A fundamental principle of 12-Steps is preserving the anonymity of fellow members, but I am not breaching it here as both of us have been entirely honest and public about our work in the fellowships, and Jonathan has given me permission to write about it here.

And one of the many gifts that the work gives us is freedom from the past, but also freedom in the present — with the bravery to offer our unadorned selves to the world. I salute my friend and fellow traveller Jonathan for his work in doing so here. 

INTO THE WOODS (Bath Theatre Royal)

Working through the legacies of family trauma has been a big theme of my 12-step work; and I know of no musical that addresses this more keenly than Sondheim and Lapine’s 1987 show INTO THE WOODS, which features the damage created by absent fathers and overbearing mothers with devastating impact.

No wonder I find it so personally moving. I’ve seen it countless times over the years, from the Broadway premiere in 1987 and its (entirely different) West End original production in 1990, to two Broadway revivals (and one off-Broadway and another in Central Park), plus two major London revivals (at the Donmar Warehouse and in Regent’s Park, the latter of which is the one that subsequently transferred to Central Park). I’ve seen INTO THE WOODS in at least ten different productions.

Now, in Bath, co-directors Terry Gilliam and Leah Hausman (who also choreographs) have created a stunningly vivid reinterpretation, that’s visually spectacular, hilarious and moving by turns, and full of terrific performances. This musical masterpiece is re-born with freshness, tenderness and vivacity.

It is both constantly playful yet also deeply poignant, too. Jon Bausor ingeniously locates it in a Pollock’s toy theatre frame full of surprises, like a thrillingly realised giant pictured from the waist down (see below) and plenty of other good visual jokes.

The spectacular and resourceful cast invest each character with highly individualised interpretations that make a familiar show completely fresh. The Mysterious Man is played by Julian Bleach like a sinister combination of Complicite’s Simon McBurney, Robert Helpmann’s Child-catcher in CHITTY CHITTY BANG BANG, and Bette Bourne.

Alex Young, playing the Baker’s Wife (above left), now officially enters the pantheon of our greatest contemporary Sondheim actresses, alongside Julia McKenzie, Imelda Staunton, Janie Dee and Joanna Riding. (And here wears a wig that makes her look a bit like another, Rosalie Craig),

Though Rashan Stone (above right) isn’t the strongest sung Baker I’ve ever heard, he has a heartbreaking sincerity as an actor that makes him one of the most moving.
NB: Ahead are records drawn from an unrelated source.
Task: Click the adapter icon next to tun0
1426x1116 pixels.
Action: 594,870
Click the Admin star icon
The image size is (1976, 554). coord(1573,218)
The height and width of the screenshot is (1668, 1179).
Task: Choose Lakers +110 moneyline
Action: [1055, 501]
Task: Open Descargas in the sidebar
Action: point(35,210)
I also loved Sondheim veteran Gillian Bevan as Jack’s mother, Nicola Hughes as the Witch and Audrey Brisson’s Cinderella.

This is a production of courage and confidence, daring to add its own interpretative flourishes — I loved the subversive appearance of the Grim(m) Reaper — but also making a sometimes unwieldy show entirely cohesive. Act two is as brilliant, for once, as the first.

The Old Vic definitely missed out on a hit here (it was due to run there from April to July this year, but was cancelled following staff objections to Gilliam’s public support of a comedian who had been seen as anti-trans). And it has set a very unfortunate precedent for stifling artistic freedom. I’m glad that Bath have been braver; and I now hope it finds a London home, too.